(Pixel coordinate grounding data)
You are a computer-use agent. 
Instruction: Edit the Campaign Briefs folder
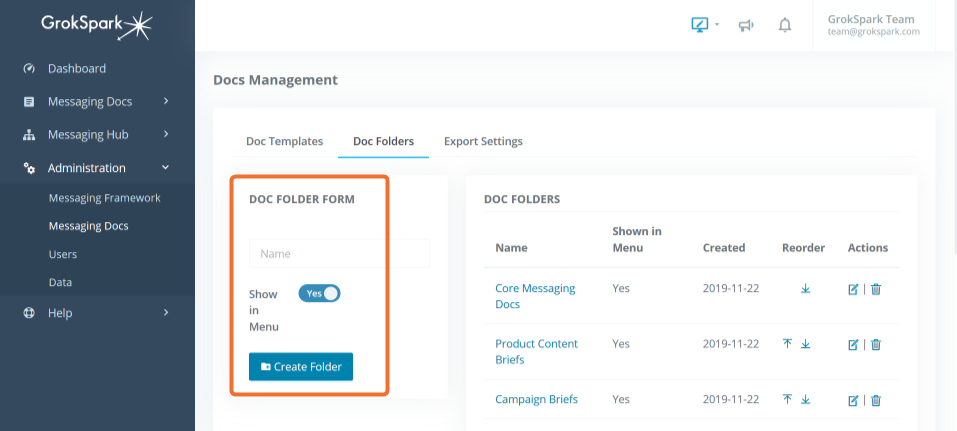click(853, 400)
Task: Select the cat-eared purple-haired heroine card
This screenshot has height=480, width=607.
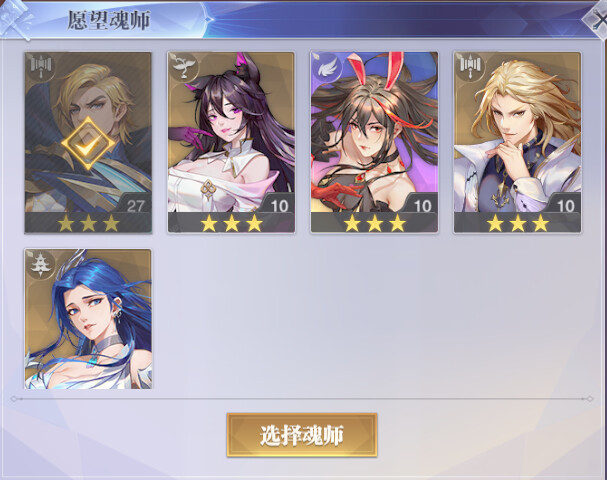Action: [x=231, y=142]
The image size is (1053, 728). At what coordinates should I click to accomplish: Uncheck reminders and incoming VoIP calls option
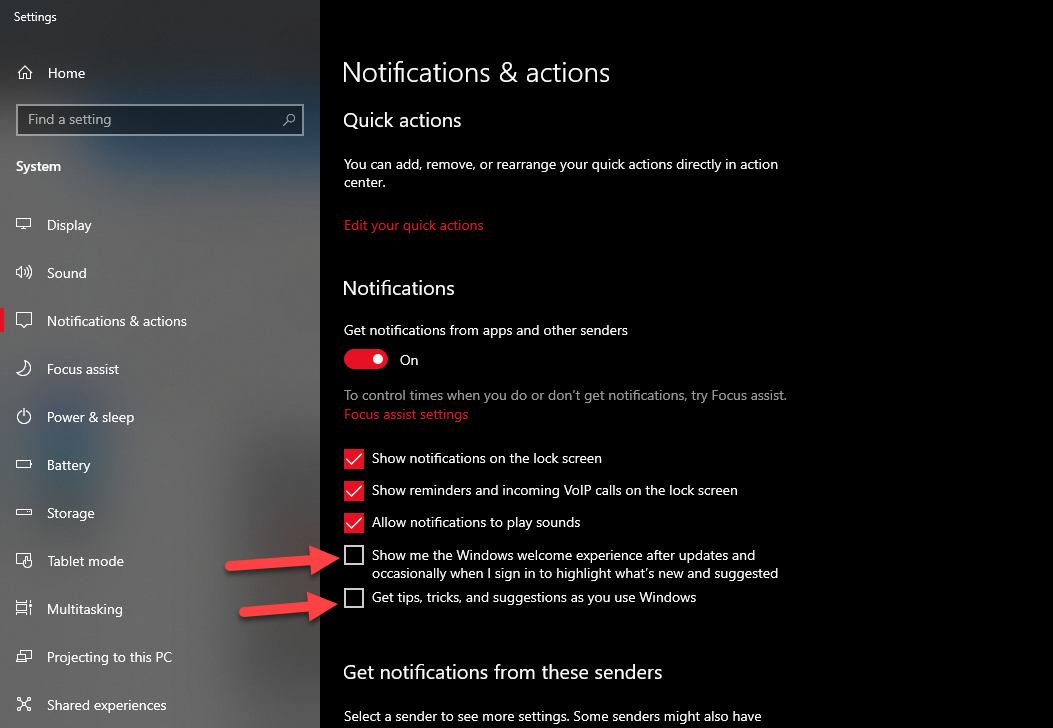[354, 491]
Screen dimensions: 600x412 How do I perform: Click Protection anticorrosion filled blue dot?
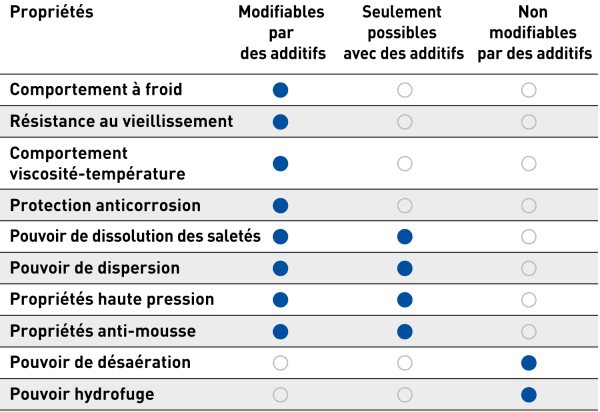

EXERCISE:
Once the images are removed, print the remaining data exactly as it appears above.

RESULT FOR THIS TASK:
You are a computer-use agent. 
Instruction: Edit the Campaign Briefs folder
click(853, 400)
Task: Select the cat-eared purple-haired heroine card
This screenshot has height=480, width=607.
Action: [x=231, y=142]
The image size is (1053, 728). At what coordinates should I click to accomplish: Uncheck reminders and incoming VoIP calls option
[354, 491]
Screen dimensions: 600x412 How do I perform: Click Protection anticorrosion filled blue dot?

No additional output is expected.